Pour dépasser cette situation, Noureddine Bensouda a insisté sur la nécessité de poursuivre l’amélioration de la gouvernance actuelle des finances publiques pour garantir leur soutenabilité.
Il a ainsi prévenu contre la multiplication d’intervenants sans encadrement et encouragé la promotion du travail en commun, hors des silos, pour éviter les incompréhensions entre acteurs politiques et administratifs. Il a aussi insisté sur l’inscription de l’action publique dans une logique de cohérence, de coordination, de coopération et de conciliation entre l’intérêt général et les intérêts particuliers.
Pour une meilleure allocation des ressources
Pour le trésorier général du royaume, les pouvoirs publics devraient continuer à veiller sur la trajectoire tracée pour la soutenabilité des finances publiques, à travers l’ajustement des dépenses aux recettes et l’amélioration de leur efficacité, de manière à limiter le recours à l’emprunt et à le réserver au financement de l’investissement.

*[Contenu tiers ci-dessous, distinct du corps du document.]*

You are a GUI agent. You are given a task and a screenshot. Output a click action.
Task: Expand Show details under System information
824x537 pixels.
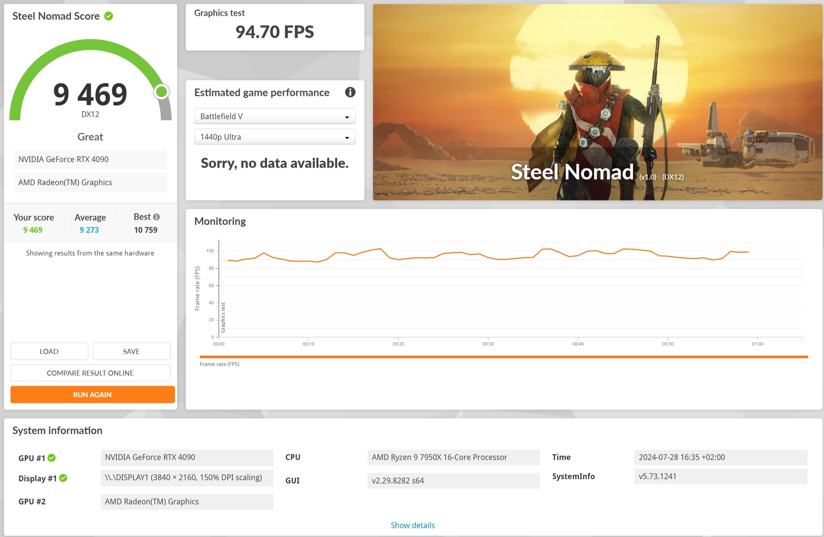pyautogui.click(x=412, y=525)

Cela passe nécessairement, souligne-t-il, par une meilleure allocation des ressources entre les différents acteurs du secteur public en fonction des contraintes budgétaires, des considérations politiques, économiques et sociales et des chantiers prioritaires. Cet impératif se concrétisera également, poursuit-il, par une amélioration de la gestion du recouvrement des ressources publiques et plus particulièrement les recettes fiscales dont le potentiel est toujours prometteur.
Dans ce sens, conclut-il, «il est fort utile d’accorder autant d’importance aux actions effectives de recouvrement des recettes et d’exécution des dépenses qu’à celles liées à leur prévision au niveau de la loi de finances».